Commissioner Todd Mielke expressed concern that the county still could have liability, even with the creation of an advertising policy.

“We can disclaim all we want, but the first time anyone is wronged by one of our advertisers we’re going to hear about it,” Mielke said.

– Jonathan Brunt

Pend Oreille County

Highway 2 collision kills Newport driver

A Newport man was killed Thursday morning in a two-car crash on U.S. Highway 2 about three miles north of the Spokane County line.

The man was identified as Russell J. Milks, 55, according to the Washington State Patrol. Newport High School officials notified the man’s only next of kin, his 13-year-old son.

Milks was northbound on Highway 2 in Pend Oreille County when his Toyota was struck shortly before 9 a.m. by a southbound Dodge pickup driven by 19-year-old Jack H. Lynch, the WSP reported. Lynch was taken to a Newport hospital with minor injuries.
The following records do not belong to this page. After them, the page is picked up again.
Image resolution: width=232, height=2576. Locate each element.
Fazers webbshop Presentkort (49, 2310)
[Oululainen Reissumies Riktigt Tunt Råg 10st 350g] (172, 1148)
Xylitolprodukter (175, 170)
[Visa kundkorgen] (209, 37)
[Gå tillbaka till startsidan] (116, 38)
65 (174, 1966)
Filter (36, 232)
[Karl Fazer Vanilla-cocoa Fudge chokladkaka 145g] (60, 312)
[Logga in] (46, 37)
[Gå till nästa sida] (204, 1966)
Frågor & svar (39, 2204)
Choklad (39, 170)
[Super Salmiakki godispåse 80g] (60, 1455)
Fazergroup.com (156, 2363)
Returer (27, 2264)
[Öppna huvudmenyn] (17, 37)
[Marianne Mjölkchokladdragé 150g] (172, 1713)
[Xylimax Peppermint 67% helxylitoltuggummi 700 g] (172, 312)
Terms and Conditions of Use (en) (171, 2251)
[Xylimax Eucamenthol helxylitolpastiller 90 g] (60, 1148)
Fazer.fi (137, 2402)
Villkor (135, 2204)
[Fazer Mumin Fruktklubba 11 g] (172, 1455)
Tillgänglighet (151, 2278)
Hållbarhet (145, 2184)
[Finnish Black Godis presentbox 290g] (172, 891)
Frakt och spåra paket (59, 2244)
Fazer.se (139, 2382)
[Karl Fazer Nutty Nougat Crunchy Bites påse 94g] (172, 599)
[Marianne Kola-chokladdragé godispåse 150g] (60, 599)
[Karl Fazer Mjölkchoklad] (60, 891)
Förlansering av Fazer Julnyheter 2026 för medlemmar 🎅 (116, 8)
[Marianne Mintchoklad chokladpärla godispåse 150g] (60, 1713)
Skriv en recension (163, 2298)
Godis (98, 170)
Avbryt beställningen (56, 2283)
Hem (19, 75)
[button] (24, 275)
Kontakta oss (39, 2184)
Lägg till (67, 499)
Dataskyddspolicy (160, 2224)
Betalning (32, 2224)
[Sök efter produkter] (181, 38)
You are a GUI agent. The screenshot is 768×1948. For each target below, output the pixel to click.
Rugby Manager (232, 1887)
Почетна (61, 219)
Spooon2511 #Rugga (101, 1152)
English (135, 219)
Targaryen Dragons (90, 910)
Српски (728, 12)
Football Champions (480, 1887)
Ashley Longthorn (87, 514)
Compact snow and ice were factors in the collision, said WSP Trooper Jeff Sevigney. Investigators don’t think either driver was under the influence of drugs or alcohol.

Lynch was cited for driving too fast for conditions, Sevigney said.

– Jody Lawrence-Turner

Hayden

Cruelty charge filed in dog’s killing

A Hayden man was charged with animal cruelty and disturbing the peace Thursday for allegedly killing his neighbor’s dog.

Leonard G. Hammrich, 67, is charged with shooting Turbo, a mixed-breed golden retriever, Feb. 5.

The criminal complaint against Hammrich accuses him of shooting the dog and causing the animal “to bleed, suffer, and stagger down a public roadway.”

The dog’s owner, Viveca Duff, told a sheriff’s deputy that Hammrich told her the dog “was just walking across my pasture, so I shot it.”

In an interview with deputies, Hammrich said he had problems with dogs chasing his livestock and “he was not going to let it happen again,” according to the sheriff’s report.

Hammrich told the deputies he had shot other dogs that had gone onto his property in the past.

He told deputies that in one instance he shot and buried a dog that was reportedly swimming in a pond on his property.

Both charges filed against Hammrich on Thursday are misdemeanors.